Records from a dataset

##############################

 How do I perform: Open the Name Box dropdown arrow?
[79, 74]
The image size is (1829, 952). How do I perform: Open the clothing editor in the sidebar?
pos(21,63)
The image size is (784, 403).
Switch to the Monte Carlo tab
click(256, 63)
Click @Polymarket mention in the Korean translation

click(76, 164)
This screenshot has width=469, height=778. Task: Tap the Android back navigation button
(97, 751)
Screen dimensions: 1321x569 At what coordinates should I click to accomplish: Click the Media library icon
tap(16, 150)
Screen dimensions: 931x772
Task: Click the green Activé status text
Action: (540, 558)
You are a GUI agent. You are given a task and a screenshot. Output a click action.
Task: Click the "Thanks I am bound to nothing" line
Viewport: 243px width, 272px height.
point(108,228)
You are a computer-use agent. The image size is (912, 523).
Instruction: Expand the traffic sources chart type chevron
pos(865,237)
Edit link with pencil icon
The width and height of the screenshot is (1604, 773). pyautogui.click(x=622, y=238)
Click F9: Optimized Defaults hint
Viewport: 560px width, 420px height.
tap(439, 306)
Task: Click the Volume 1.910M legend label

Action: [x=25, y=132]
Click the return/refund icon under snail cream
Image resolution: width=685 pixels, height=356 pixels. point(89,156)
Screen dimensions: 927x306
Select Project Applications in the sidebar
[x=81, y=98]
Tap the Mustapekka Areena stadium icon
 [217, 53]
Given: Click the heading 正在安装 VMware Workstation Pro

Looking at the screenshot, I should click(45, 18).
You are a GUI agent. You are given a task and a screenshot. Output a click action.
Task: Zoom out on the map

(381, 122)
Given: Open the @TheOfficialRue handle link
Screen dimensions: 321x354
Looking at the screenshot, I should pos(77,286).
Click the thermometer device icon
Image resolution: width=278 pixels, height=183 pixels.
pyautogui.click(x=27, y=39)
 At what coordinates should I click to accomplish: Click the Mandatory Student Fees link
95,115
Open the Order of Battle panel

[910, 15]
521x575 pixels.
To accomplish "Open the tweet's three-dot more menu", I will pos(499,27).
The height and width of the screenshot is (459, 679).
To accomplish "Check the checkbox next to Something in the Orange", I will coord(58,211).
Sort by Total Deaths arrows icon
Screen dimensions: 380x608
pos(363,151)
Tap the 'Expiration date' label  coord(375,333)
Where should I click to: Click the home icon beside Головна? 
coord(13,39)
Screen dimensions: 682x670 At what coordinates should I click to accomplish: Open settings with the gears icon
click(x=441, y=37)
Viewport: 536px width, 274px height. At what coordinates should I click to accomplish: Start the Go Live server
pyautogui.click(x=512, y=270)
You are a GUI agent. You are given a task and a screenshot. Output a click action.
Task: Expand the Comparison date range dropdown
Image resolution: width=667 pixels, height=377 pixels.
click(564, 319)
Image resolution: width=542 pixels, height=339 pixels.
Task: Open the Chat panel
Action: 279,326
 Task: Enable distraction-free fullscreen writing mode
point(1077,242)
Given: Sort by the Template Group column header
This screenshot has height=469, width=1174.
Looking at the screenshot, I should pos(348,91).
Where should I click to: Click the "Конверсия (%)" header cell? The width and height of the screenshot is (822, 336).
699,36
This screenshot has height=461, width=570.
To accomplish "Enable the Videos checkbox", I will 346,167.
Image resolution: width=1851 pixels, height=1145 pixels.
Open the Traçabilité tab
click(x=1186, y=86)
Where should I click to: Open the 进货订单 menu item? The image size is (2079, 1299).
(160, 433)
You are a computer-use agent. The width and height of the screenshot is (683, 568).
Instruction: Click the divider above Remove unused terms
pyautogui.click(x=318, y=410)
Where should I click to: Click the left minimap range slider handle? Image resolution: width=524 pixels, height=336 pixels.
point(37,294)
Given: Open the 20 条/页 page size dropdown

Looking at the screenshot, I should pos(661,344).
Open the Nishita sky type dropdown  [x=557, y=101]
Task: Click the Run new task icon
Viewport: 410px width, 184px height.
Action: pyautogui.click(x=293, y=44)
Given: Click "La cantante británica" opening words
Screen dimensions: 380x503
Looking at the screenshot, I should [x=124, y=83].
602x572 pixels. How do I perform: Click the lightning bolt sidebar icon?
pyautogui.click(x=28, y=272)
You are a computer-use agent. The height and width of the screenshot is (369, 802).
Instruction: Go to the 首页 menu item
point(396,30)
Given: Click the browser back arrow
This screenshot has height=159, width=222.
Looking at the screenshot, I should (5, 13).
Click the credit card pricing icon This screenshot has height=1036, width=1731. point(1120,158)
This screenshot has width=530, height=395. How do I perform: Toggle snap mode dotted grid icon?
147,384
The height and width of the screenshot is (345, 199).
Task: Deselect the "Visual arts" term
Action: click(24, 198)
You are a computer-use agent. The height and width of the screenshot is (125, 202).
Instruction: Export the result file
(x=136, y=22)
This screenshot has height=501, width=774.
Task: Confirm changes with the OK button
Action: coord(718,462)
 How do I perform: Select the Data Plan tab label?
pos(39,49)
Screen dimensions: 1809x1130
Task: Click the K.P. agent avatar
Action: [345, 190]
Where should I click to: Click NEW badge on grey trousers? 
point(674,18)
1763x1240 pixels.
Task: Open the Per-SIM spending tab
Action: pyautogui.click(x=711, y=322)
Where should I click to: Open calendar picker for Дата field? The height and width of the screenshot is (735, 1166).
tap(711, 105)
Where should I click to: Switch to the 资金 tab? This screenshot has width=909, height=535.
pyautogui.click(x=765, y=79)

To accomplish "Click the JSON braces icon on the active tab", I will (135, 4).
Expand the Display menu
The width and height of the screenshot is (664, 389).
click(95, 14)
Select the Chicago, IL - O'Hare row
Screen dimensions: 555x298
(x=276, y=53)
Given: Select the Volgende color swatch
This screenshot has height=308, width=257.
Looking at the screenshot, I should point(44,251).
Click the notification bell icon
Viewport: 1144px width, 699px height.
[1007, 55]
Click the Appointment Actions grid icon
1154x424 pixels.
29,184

##############################

* Written problem
Count how many lines in the rows above contain the string "item". Case counts. Give only the number.

* Solution
2